Questions on the material →
1. In the article on alternative uses for existing drugs, which journal carried the report on the new methods?
2. Please continue the article on alternative uses for existing drugs from the point where it stops.

+++ Selected text +++

New Computer Model Could Greatly Reduce R&D Spending

A new technique to map out alternate uses for existing drugs has the potential to lower R&D costs, increade profits and improve patient care.



New methods to determine alternative used for drugs already on the market could cut drug development costs and cut the time it takes to make treatment available to patients, according to a report in ACS' Journal of Medicinal Chemistry.

Truism of the day: it’s expensive to bring new drugs to market. To be precise, the cost of bringing a single new drug to market has far surpassed the $1 billion dollar barrier. That is a ludicrous figure; it is on the scale of government budgets. And, lest we forget, we’re talking about a single drug here. Start multiplying that in your head against all the drugs out there. The mind boggles – my distinctly un-mathematical one all but breaks down.

And this is before we even think about the number of drugs that don’t even get to the pharmacies, with the most recent high-profile failure being Pfizer and Johnson & Johnson’s Alzheimer’s medicine. While R&D spending on this drug has not been released, we all know that it will already have been substantial, just to get it to this stage.

The benefits of investing more energy into finding alternate uses for already approved drugs are clear, it increases the number of available treatments for patients and provides the pharma industry new profit-making opportunities without the sky-high development costs. But with current methods dogged by inaccuracy amongst other disadvantages, it hasn’t always been the best use of R&D spending to invest in this area.

+++ Data supplied +++

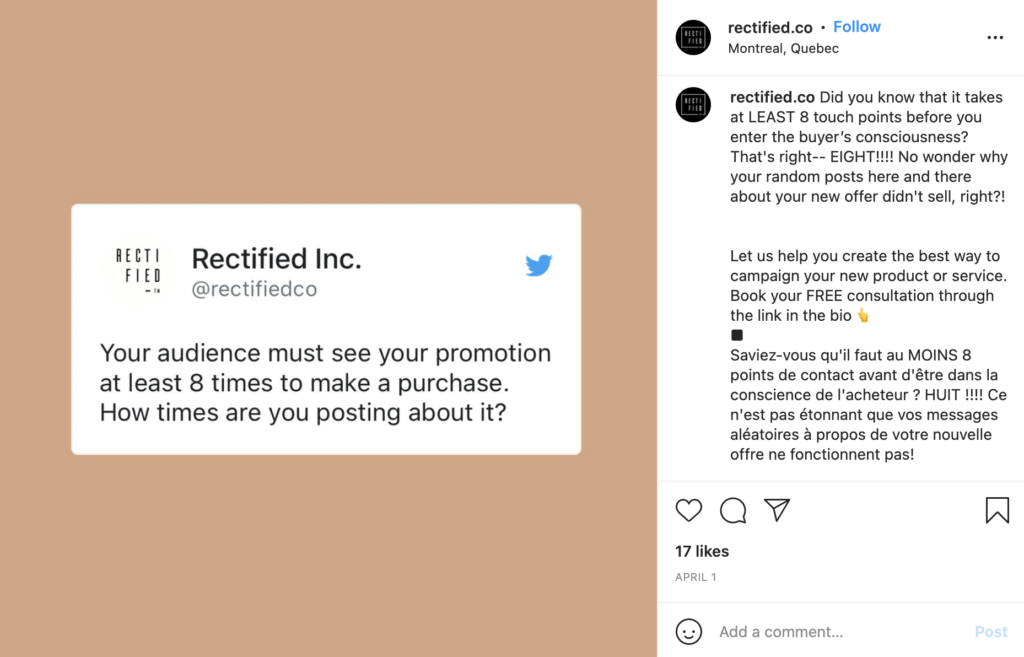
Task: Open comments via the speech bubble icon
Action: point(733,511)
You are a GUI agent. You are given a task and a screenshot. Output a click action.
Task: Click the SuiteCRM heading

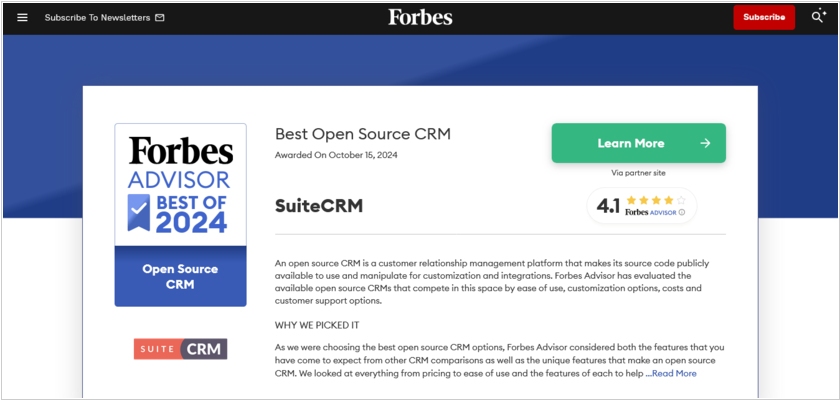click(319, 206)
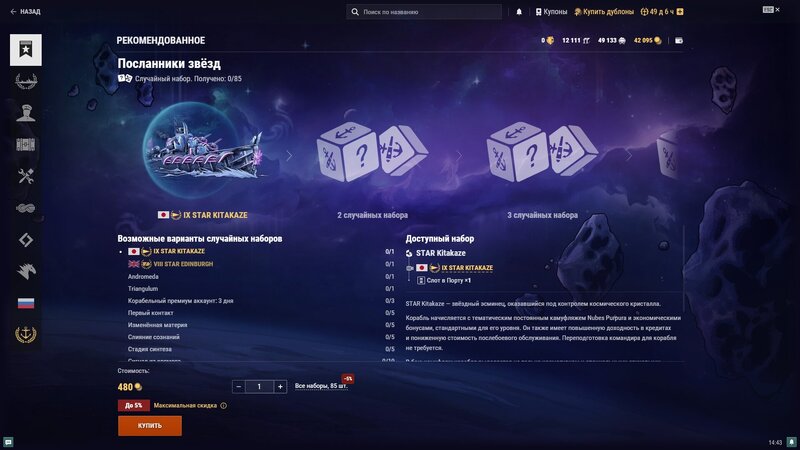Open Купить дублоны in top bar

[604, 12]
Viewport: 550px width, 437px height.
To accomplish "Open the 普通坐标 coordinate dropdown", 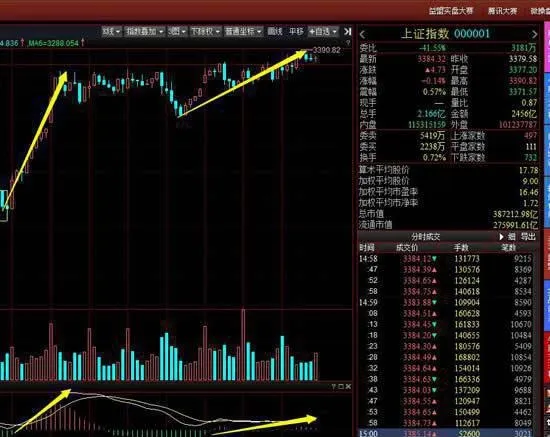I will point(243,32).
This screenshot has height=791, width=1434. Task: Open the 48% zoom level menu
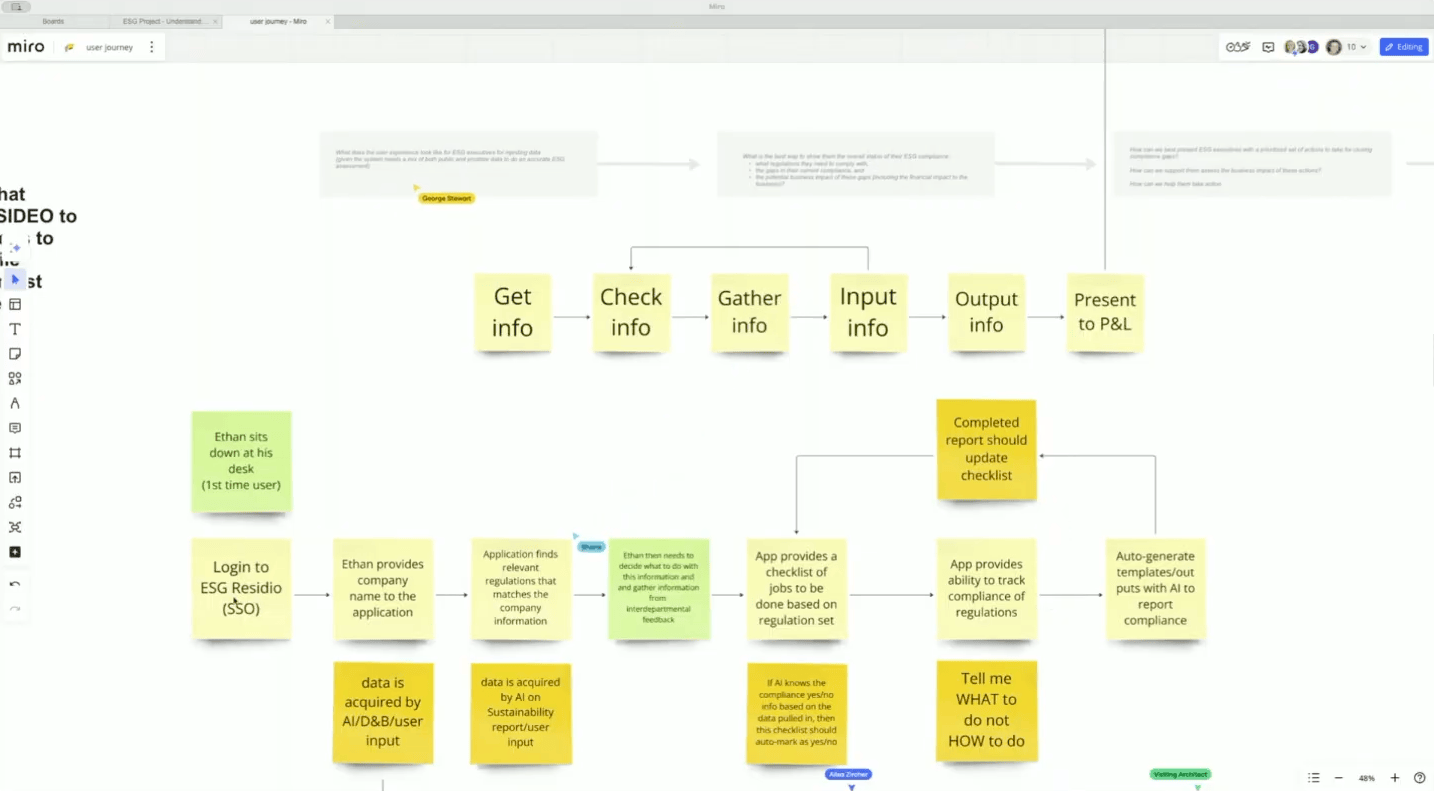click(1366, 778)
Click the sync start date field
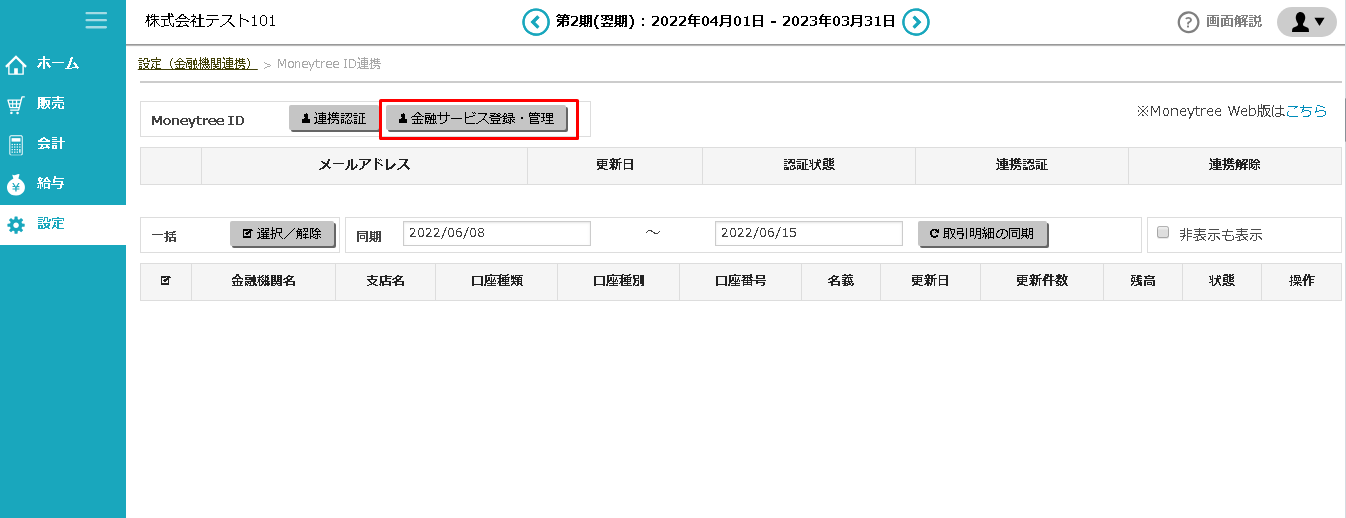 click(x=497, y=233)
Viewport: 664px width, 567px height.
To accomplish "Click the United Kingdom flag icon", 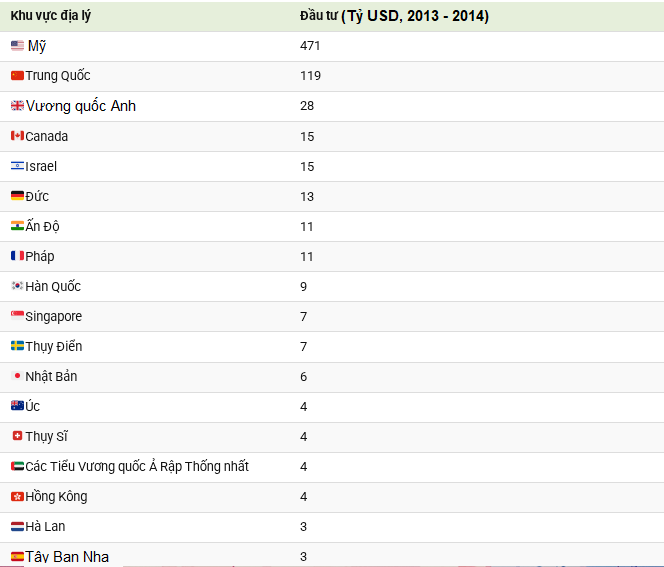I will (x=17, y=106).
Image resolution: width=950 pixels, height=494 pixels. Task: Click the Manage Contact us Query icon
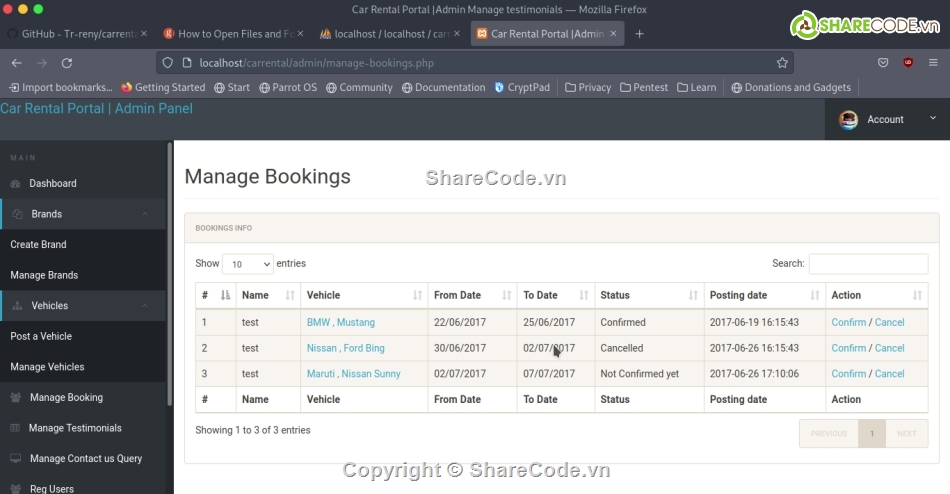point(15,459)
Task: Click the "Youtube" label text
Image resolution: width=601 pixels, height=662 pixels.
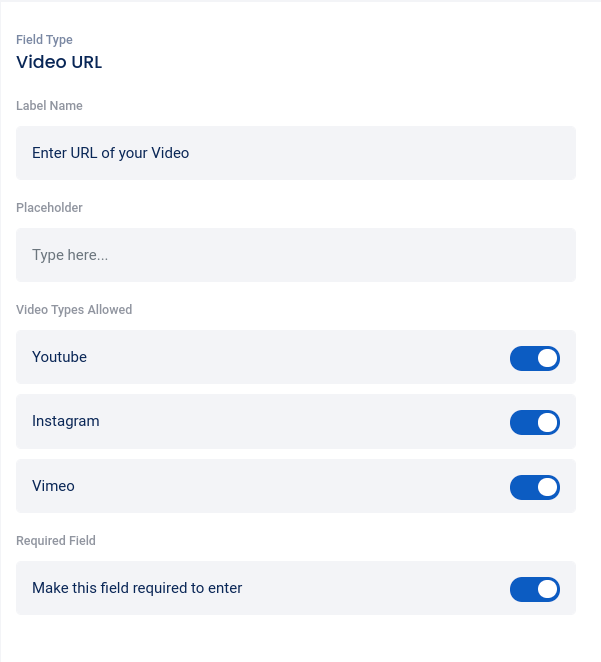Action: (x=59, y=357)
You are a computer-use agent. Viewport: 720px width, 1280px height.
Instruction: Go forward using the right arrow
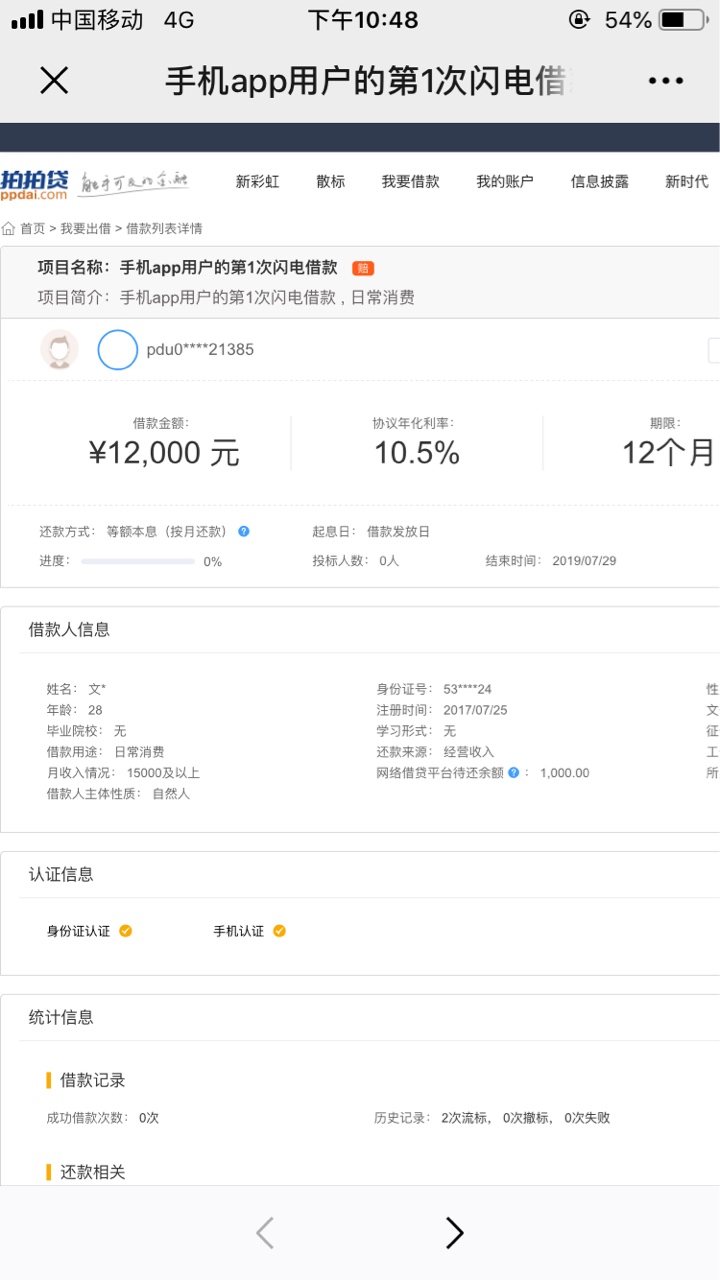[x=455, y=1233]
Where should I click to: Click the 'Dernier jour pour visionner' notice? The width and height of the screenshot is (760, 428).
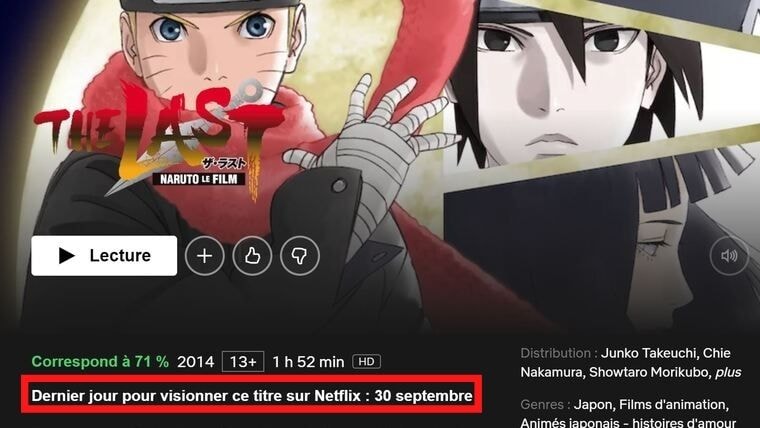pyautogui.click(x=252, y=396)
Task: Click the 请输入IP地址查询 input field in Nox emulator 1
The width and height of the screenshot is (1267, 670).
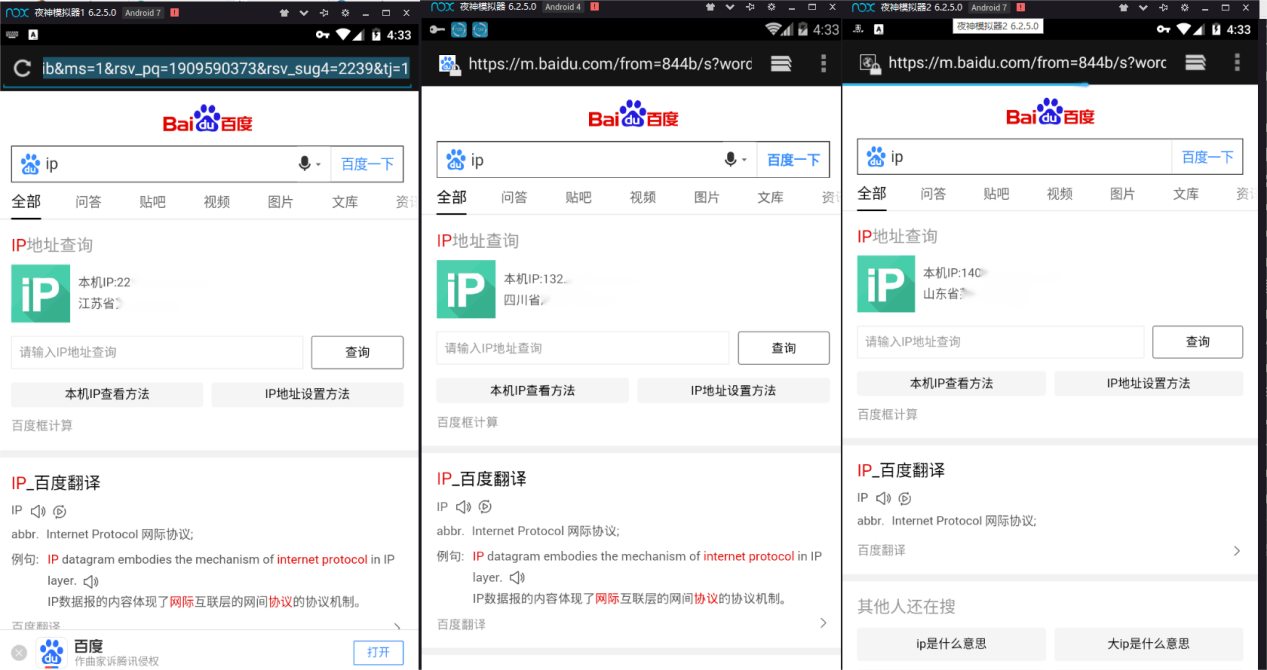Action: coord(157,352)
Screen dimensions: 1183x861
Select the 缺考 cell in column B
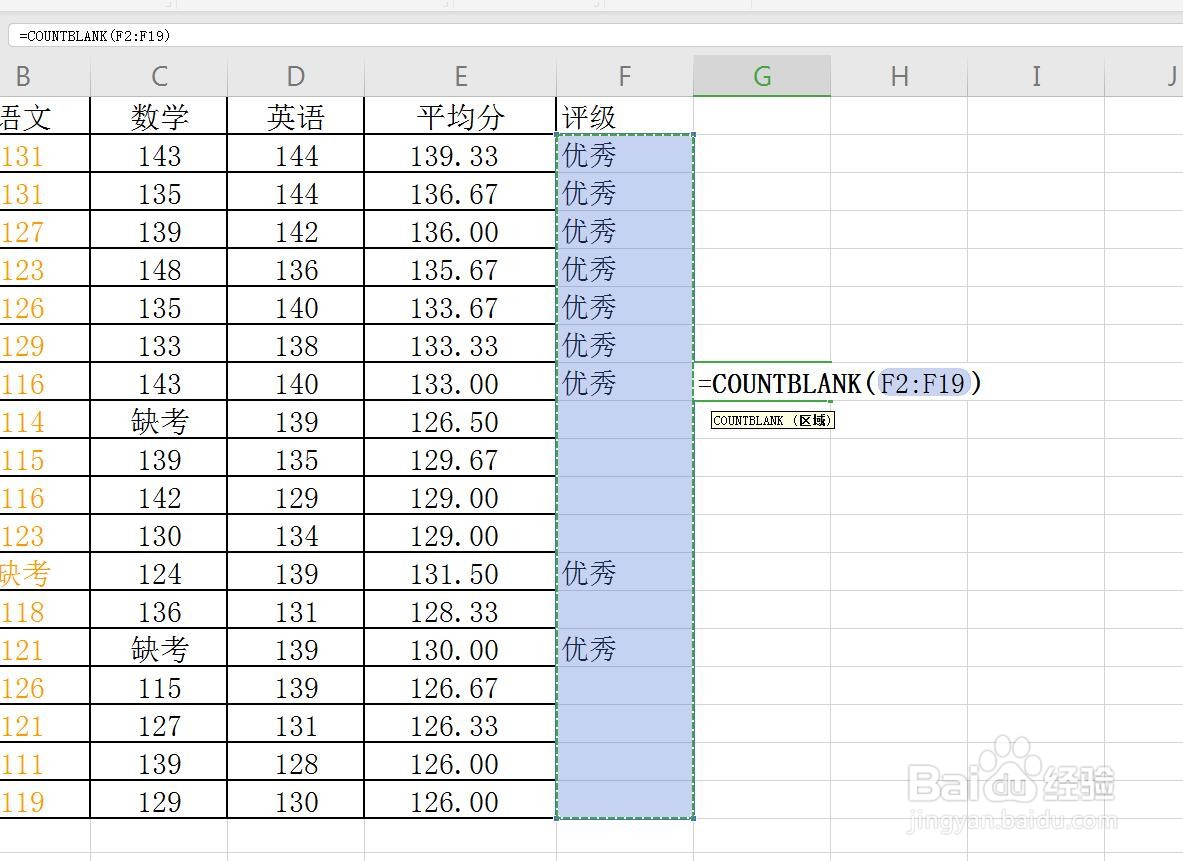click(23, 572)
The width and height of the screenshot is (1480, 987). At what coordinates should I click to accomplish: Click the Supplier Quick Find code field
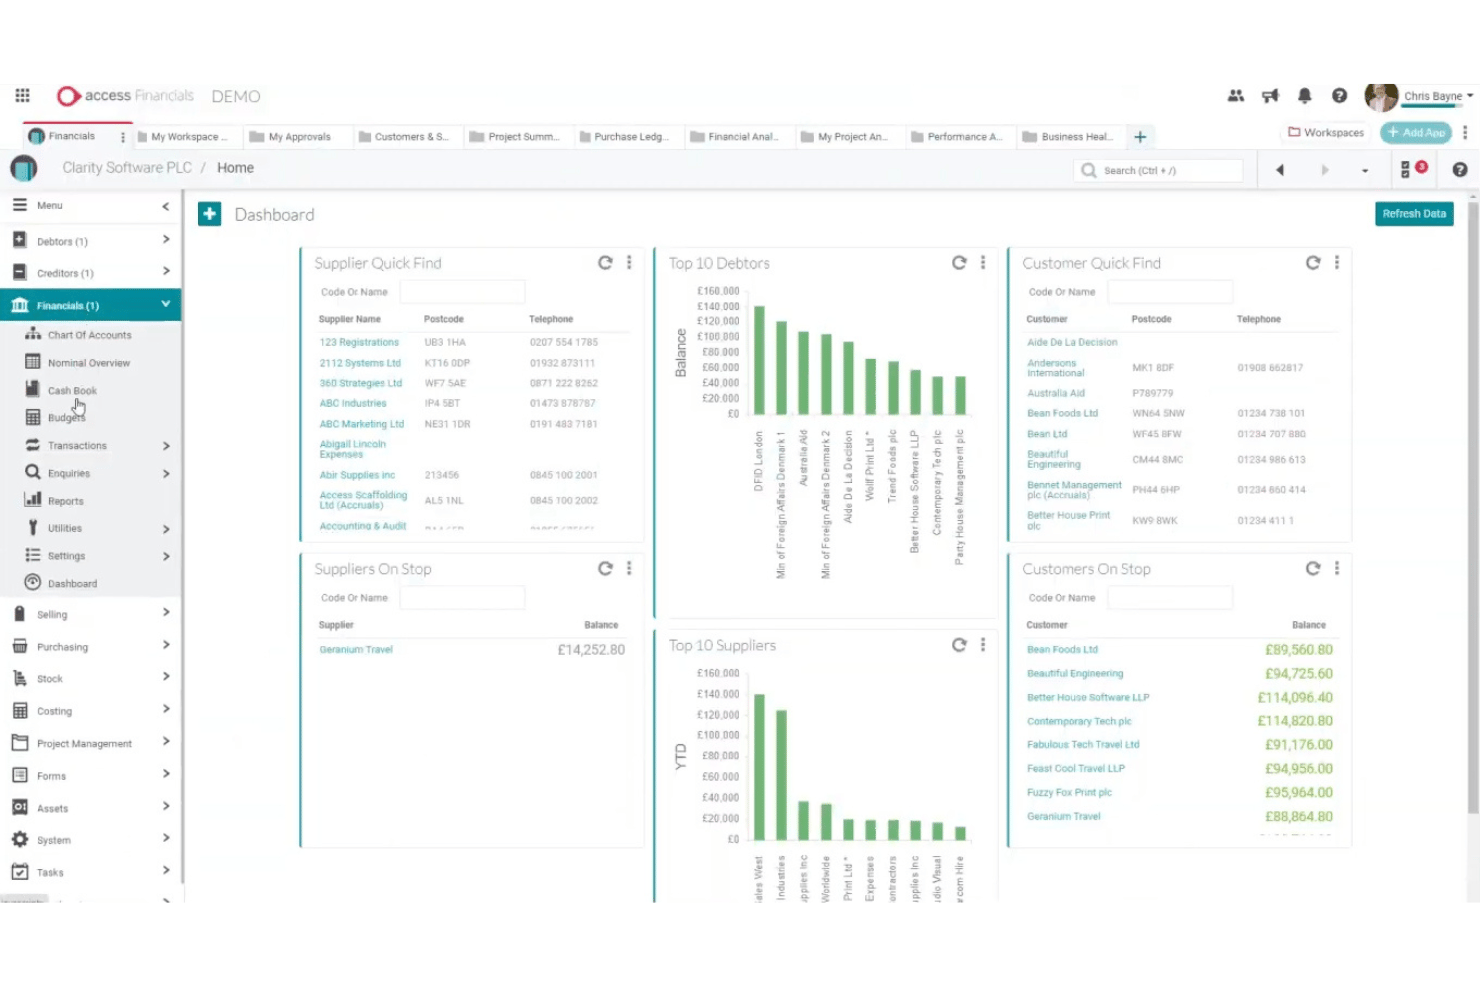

+++

Responses to the tasks →
1. ACS' Journal of Medicinal Chemistry.

2.
The comprehensive new computer method devised by Sivanesan Dakshanamurthy’s team looks set to change that. The system is called "Train-Match-Fit-Streamline" (TMFS) and it uses 11 factors to quickly pair likely drugs and diseases.

The innovative new system maps new drug–target interaction space and also predicts new uses. It does this by combining shape, topology, and chemical signatures, including docking score and functional contact points of the ligand; and it has been shown to predict potential drug–target interactions with remarkable accuracy.

The method has already been used to find a new potential use for Celebrex: the popular prescription medicine for pain and inflammation has a chemical signature and architecture that could be successfully used to treat a virulent form of cancer. The have also found evidence that a hookworm medicine could be redeployed against cancer, by exploiting its ability to cut off blood supply. To have already found two potential new cancer treatments is indeed encouraging.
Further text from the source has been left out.